The oncogenic role of REG gamma is exerted by activating the Wnt/beta-catenin signaling pathway in osteosarcoma.

Background: Proteasome activator gamma (REG gamma) expression was found to be upregulated and to play critical roles in several cancers. However, the effect of REG y on osteosarcoma (OS) remains unclear. The objective of the present study was to explore the clinical significance of REG gamma and its function in regulating the progression of OS. Methods: Quantitative reverse transcription-polymerase chain reaction (qRT-PCR), western blotting (WB) and immunohistochemistry (IHC) analyses were performed to detect the expression levels of REG gamma in OS tissues and cell lines. Then, the effects of REG gamma expression on OS cell behavior in vitro were analyzed by Cell Counting Kit-8 (CCK-8), ethylene deoxyuridine (EdU), colony formation, flow cytometry, wound healing and transwell assays.

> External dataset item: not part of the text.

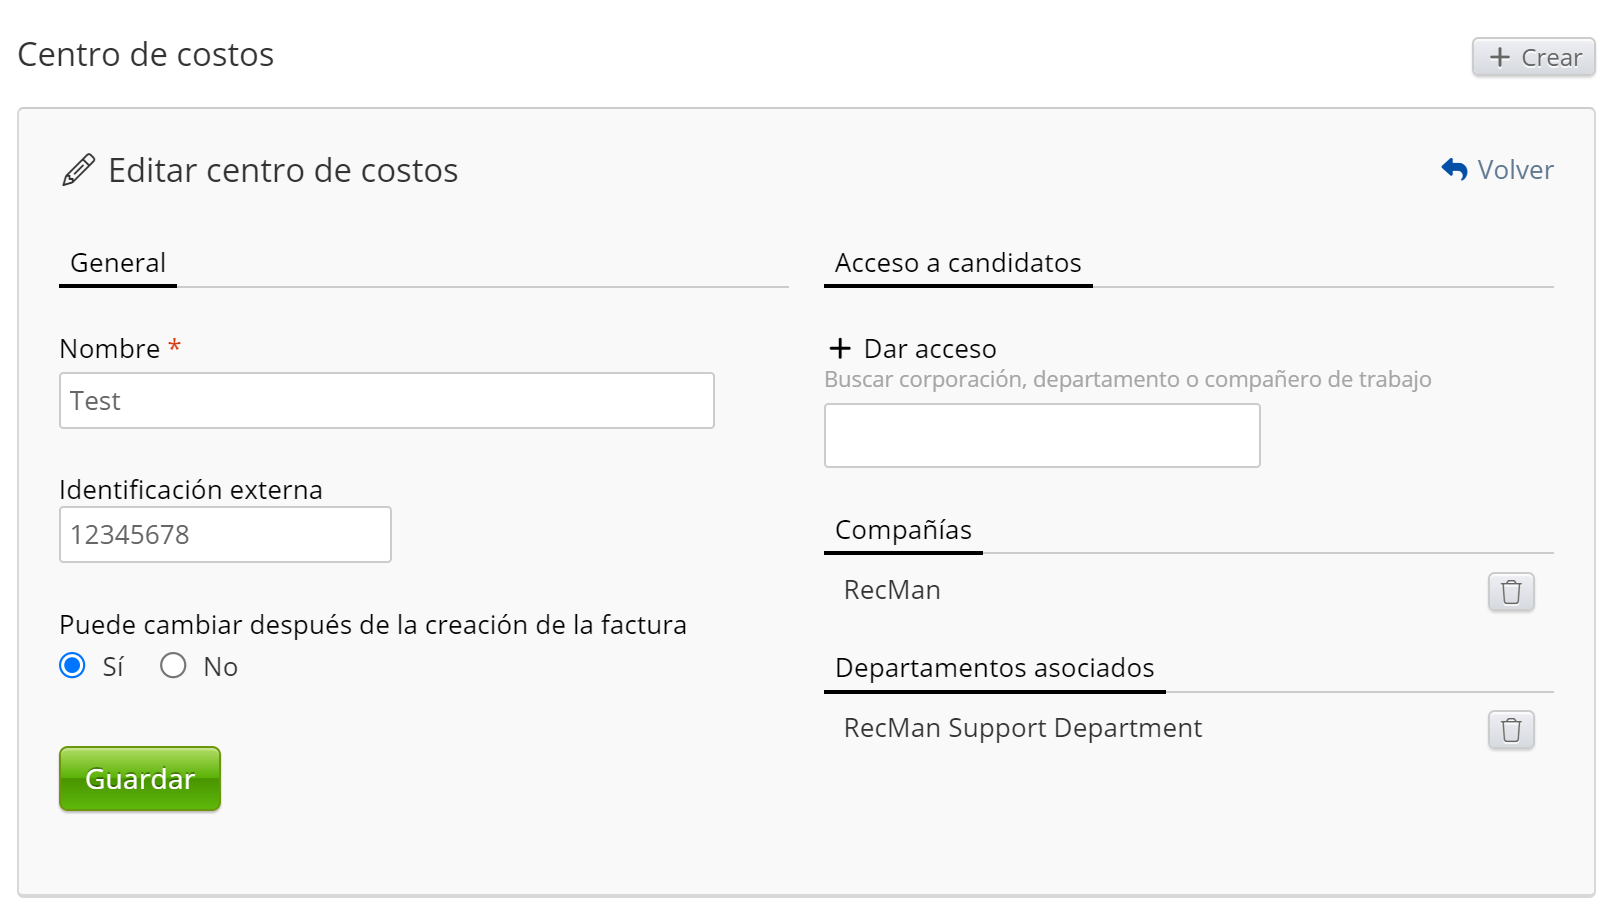The image size is (1611, 906).
Task: Delete RecMan Support Department entry
Action: pos(1510,730)
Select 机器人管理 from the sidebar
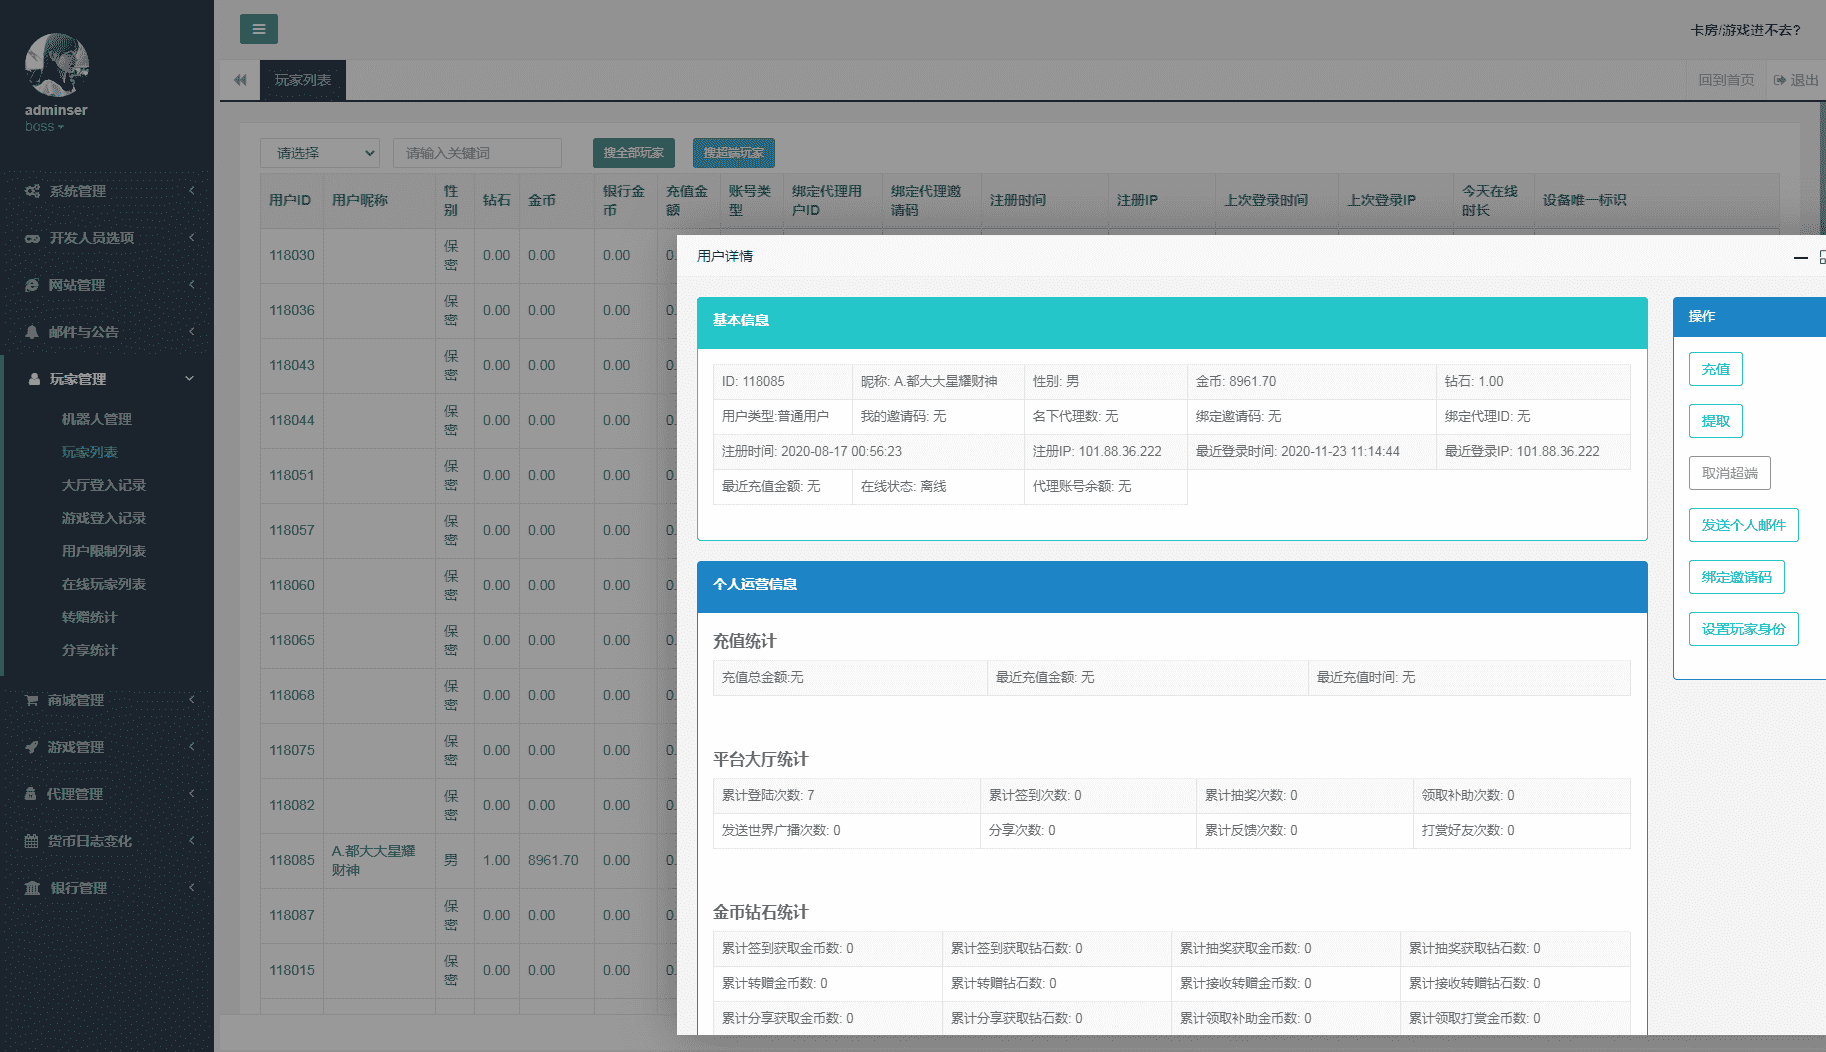The width and height of the screenshot is (1826, 1052). pyautogui.click(x=97, y=419)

The protein and mRNA levels of components involved in the Wnt/beta-catenin pathway were evaluated using WB and qRT-PCR, respectively. Results: We found that REG gamma expression was significantly upregulated in both OS tissues and cell lines. Our in vitro assay results confirmed that knockdown of REG gamma inhibited cell proliferation, migration, and invasion and induced apoptosis and cell cycle arrest in OS. Additionally, through WB and qRT PCR analyses, we found that REG gamma depletion markedly decreased the beta-catenin, cyclin D1 and c-myc expression levels and increased the GSK-3 beta expression levels in OS cell lines. Conclusions: Our results revealed that REG y plays an oncogenic role in OS by activating the Wnt/beta-catenin pathway, indicating that REG gamma may be a promising therapeutic target for OS patients.